Problem description:
From the line that contains "Made with ❤️ by Digital Fairy (512, 1850)" down to the last line of the data below, restate every line word for word, skipping any images.

--- Material for the task ---

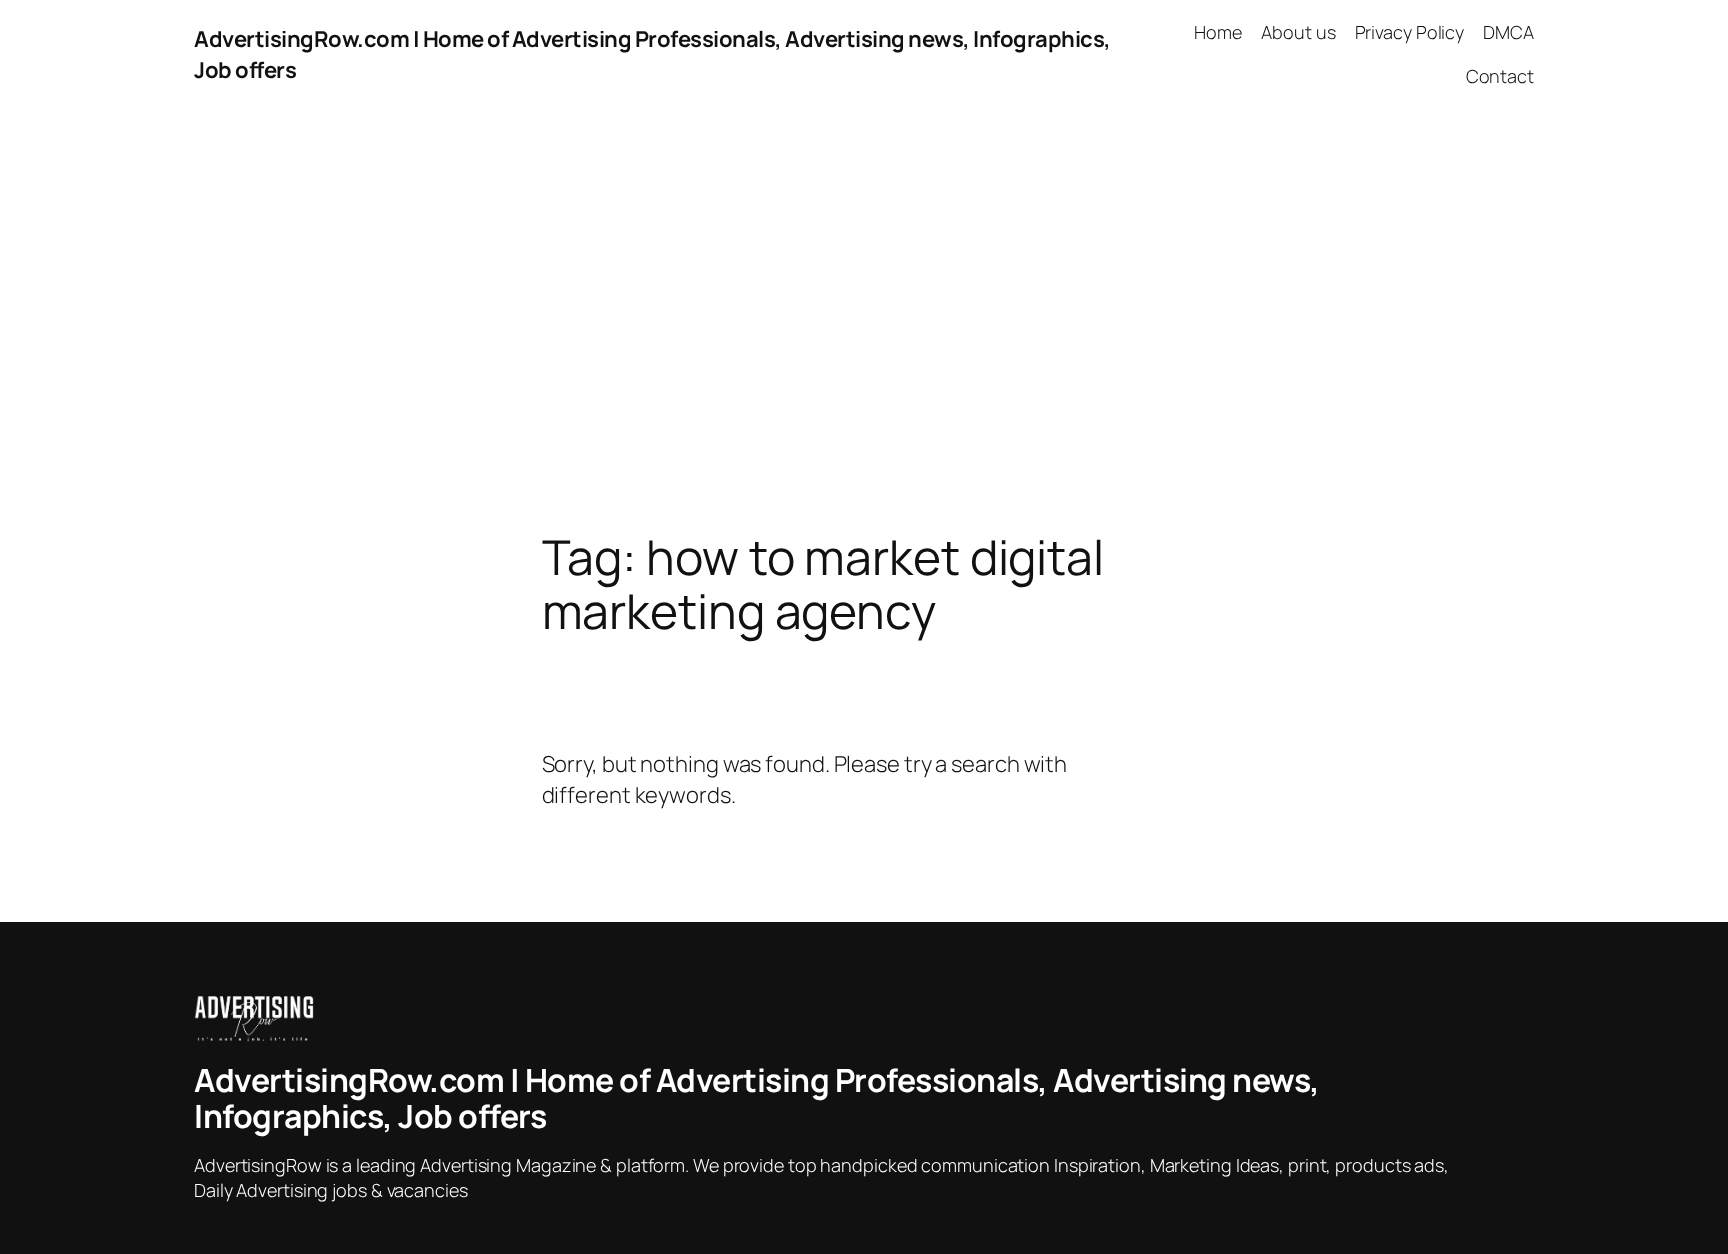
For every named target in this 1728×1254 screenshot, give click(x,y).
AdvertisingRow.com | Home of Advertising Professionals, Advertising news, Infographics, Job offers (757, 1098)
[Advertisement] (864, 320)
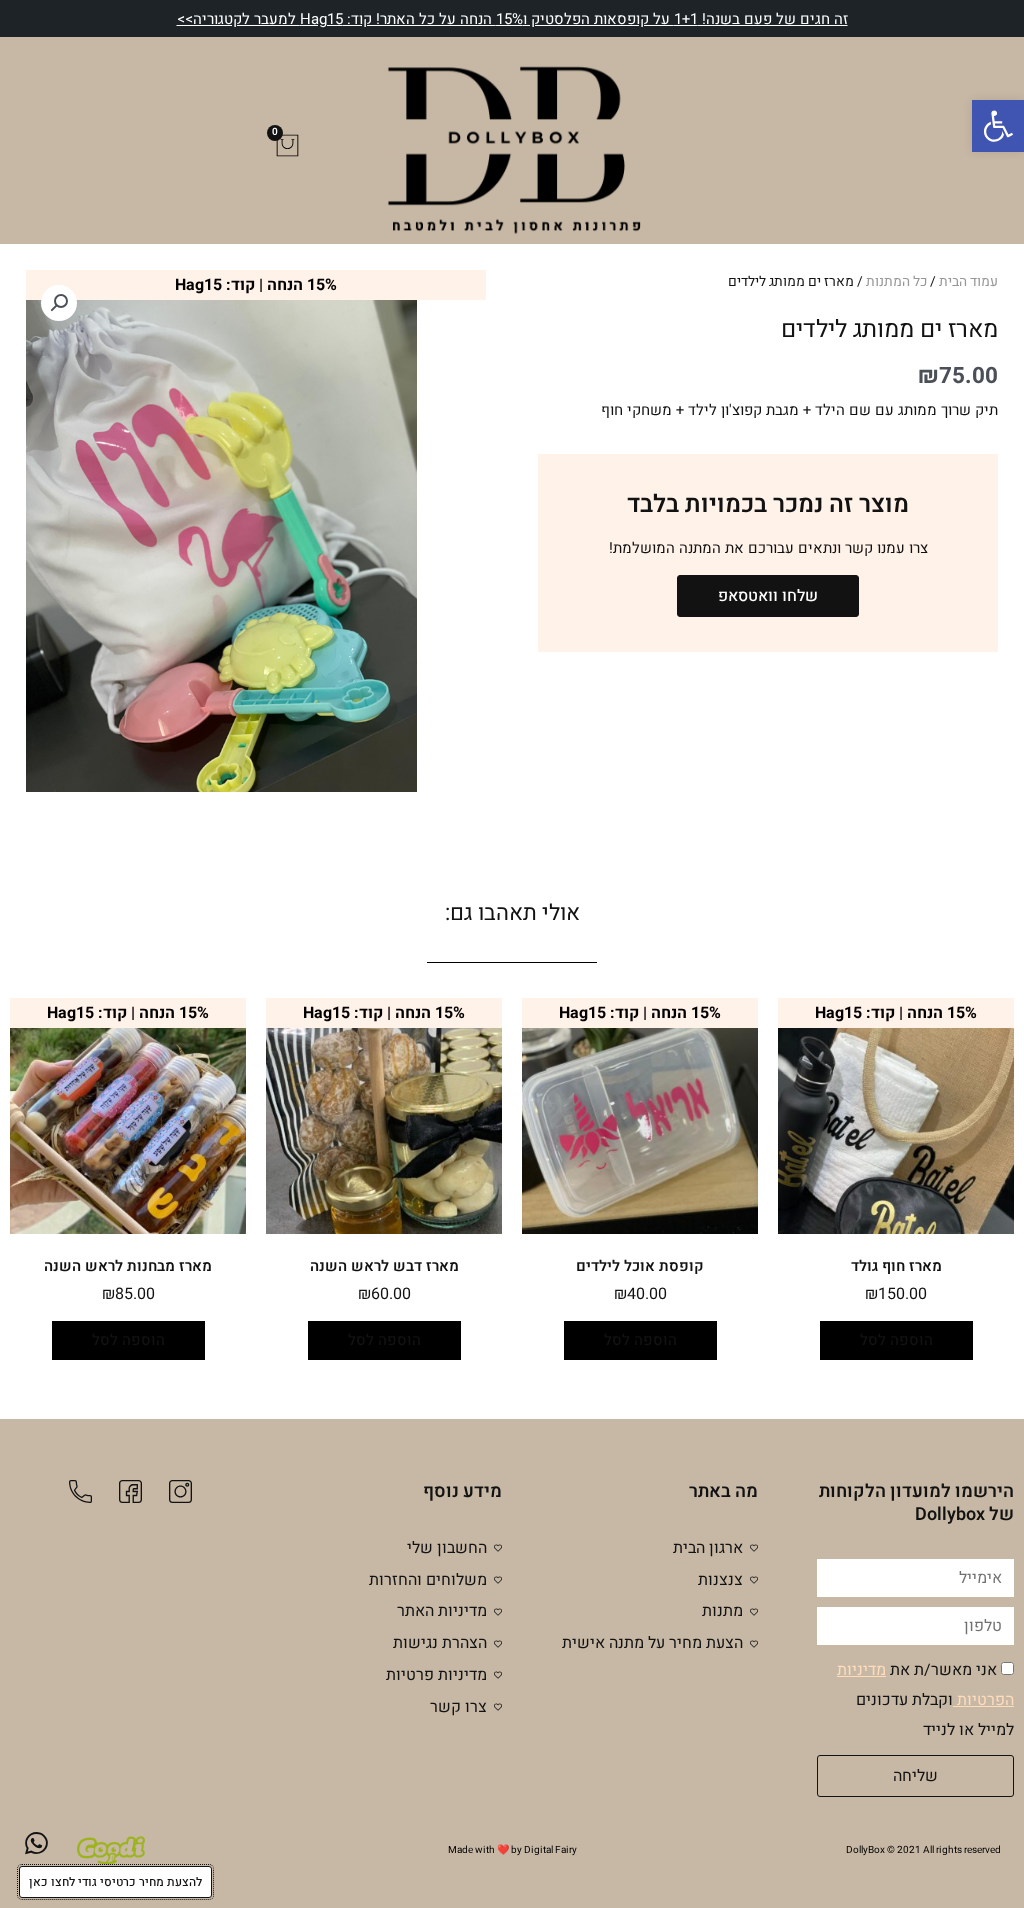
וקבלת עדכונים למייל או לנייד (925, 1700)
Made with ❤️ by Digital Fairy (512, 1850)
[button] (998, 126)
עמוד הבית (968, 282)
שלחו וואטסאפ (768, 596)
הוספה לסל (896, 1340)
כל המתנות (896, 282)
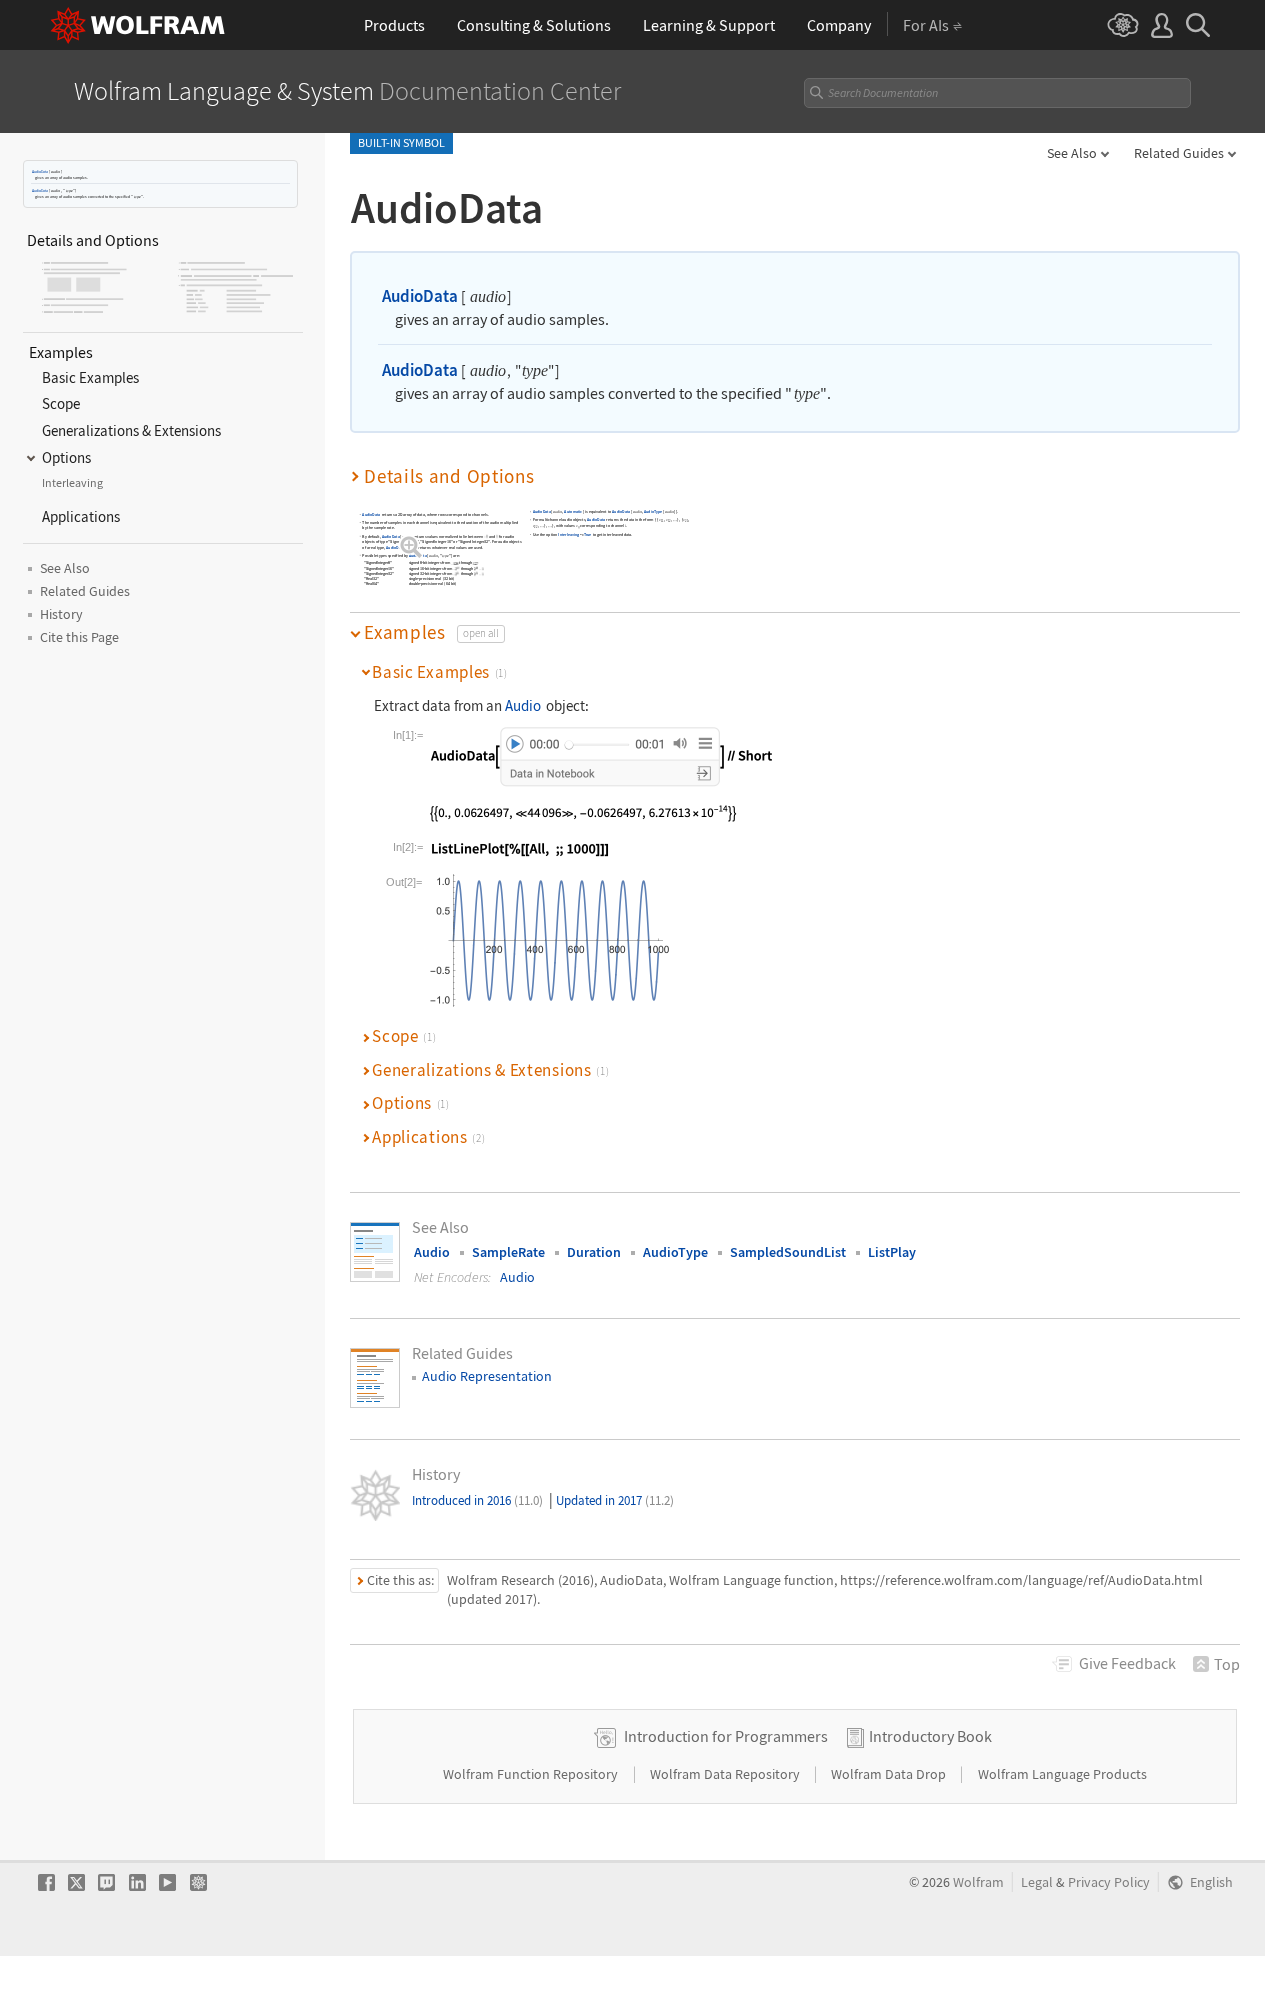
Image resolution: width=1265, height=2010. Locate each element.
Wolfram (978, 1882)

---

Answer box:
Made with ❤️ by Digital Fairy (512, 1850)
[button] (998, 126)
עמוד הבית (968, 282)
שלחו וואטסאפ (768, 596)
הוספה לסל (896, 1340)
כל המתנות (896, 282)
Image resolution: width=1265, height=2010. Locate each element.
Wolfram (978, 1882)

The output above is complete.